Learned Facility Behavior

An EMS Leader’s Key to Accurate Capacity Planning

Gil Glass

Chief Executive Officer, US
Inspired by a product that makes a difference and motivated by a talented staff, Gil has a passion for using technology to help communities.

As long as EMS agencies have used computerized dispatch systems, there has been the promise that those systems will be able to use day-to-day data to help make decisions based on real behavior. One of the key tenants of optimizing system performance is understanding the time that system resources allocate to daily tasks, including incidents, transports, post-moves and out-of-service times.

Bringing the Pieces Together

Historically, leadership has had access to elements of the data associated with a given task but lacked the tools to apply that behavioral data to benefit patients.
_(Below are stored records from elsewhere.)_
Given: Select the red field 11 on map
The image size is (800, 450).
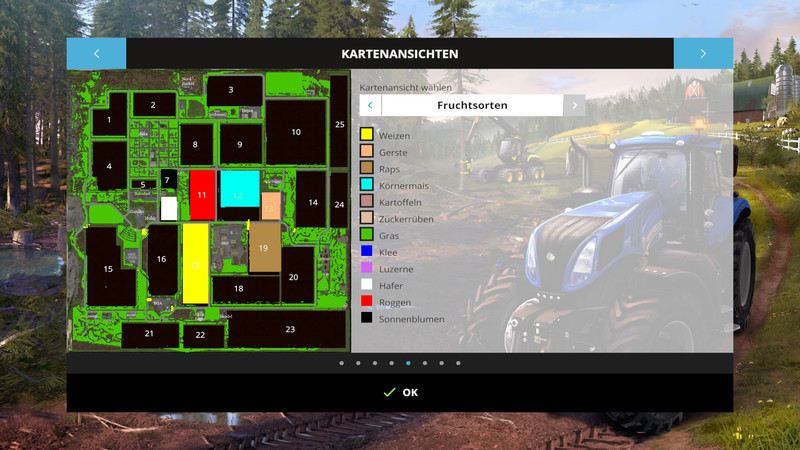Looking at the screenshot, I should tap(202, 194).
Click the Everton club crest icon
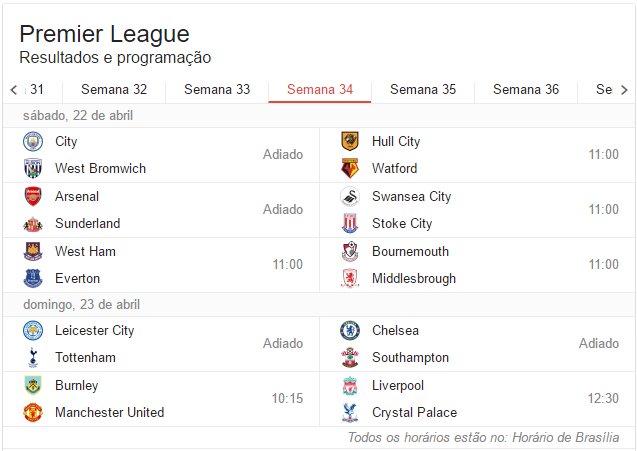The height and width of the screenshot is (451, 637). 33,278
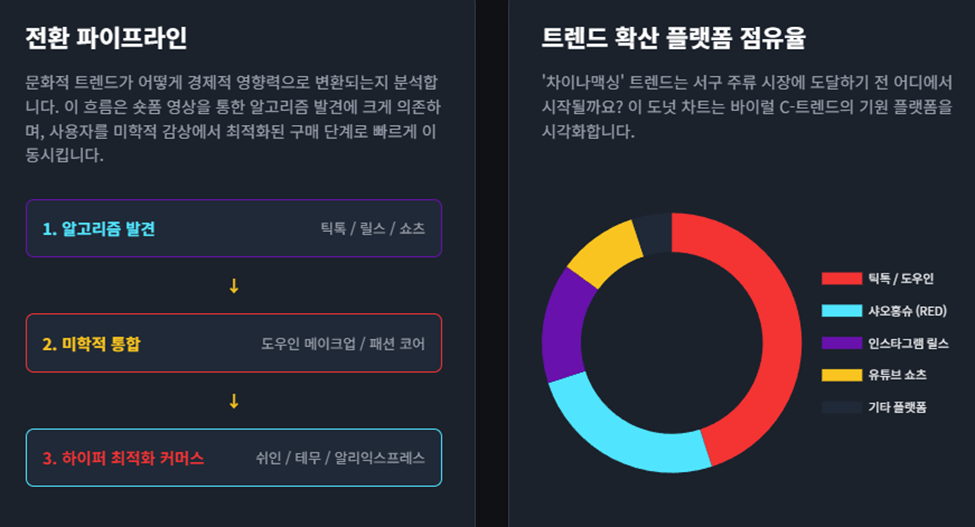Click the dark 기타 플랫폼 legend swatch
975x527 pixels.
click(841, 407)
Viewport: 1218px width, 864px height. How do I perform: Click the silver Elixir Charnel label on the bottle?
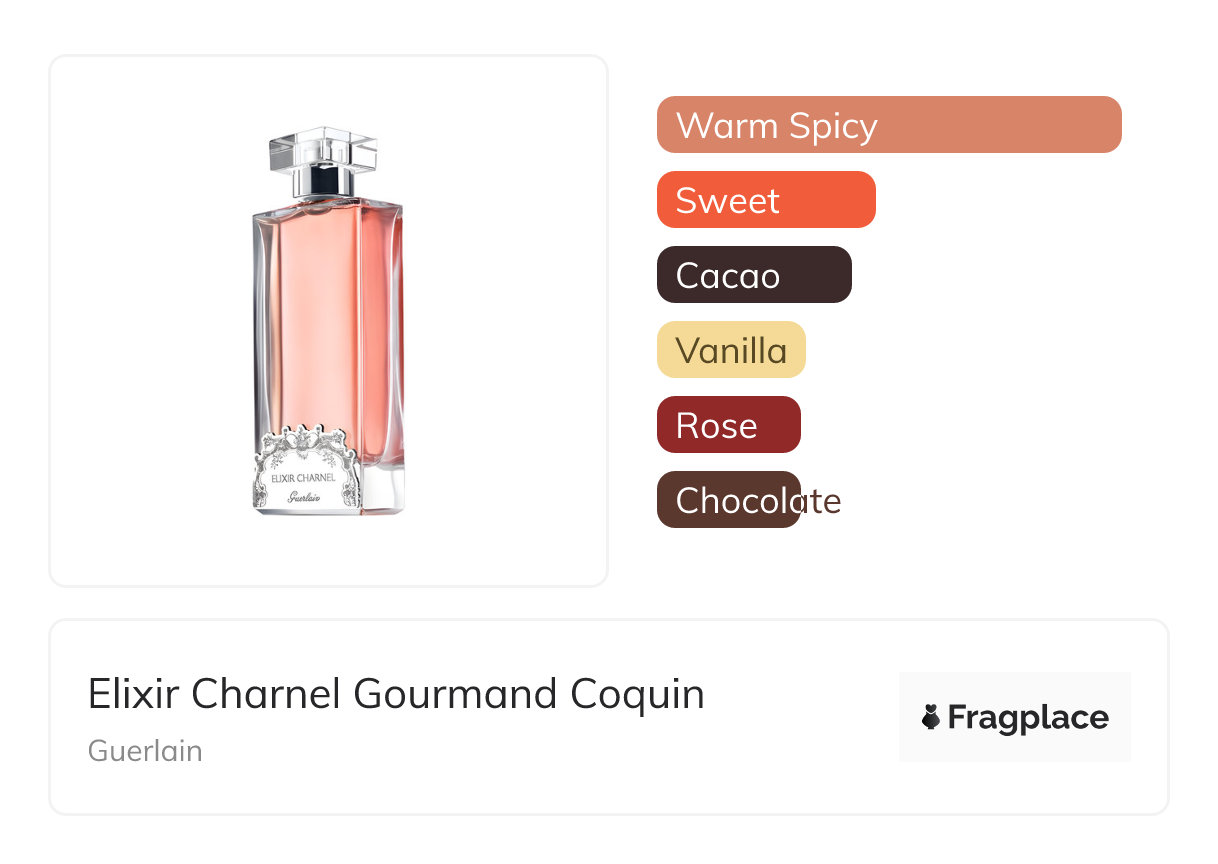pos(303,478)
Capacity of a system is either over- or under-represented based on the level-of-service requested when data associated with real behaviors aren’t applied to planned tasks. As services strive to do more with less, it’s imperative that systems used for decision support are capable of accurately maximizing a system’s capacity.

Learning True Capacity…and Applying Accordingly

Let’s apply this to a typical EMS system. As a leader, I know the average time it takes to run a given level-of-service (Advanced Life Support, Basic Life Support, Critical Care, or Mobility). I also know how long it takes to pick up or drop off at a specific facility. Unfortunately, there are two critical elements that are missing:

  1. The ability to see average task data on a department-by-department basis. This metric is important because the time it takes to pick up or deliver a patient may be significantly different from an Emergency Department to a ward on the 5th floor to the ICU. It is also different based upon the level-of-service needed.
  2. The application of data to accurately schedule and anticipate task durations. Applying available data about timing and behavior allows for greater confidence in task time and – more importantly – allows for better on-time performance since system capacity is more accurately represented.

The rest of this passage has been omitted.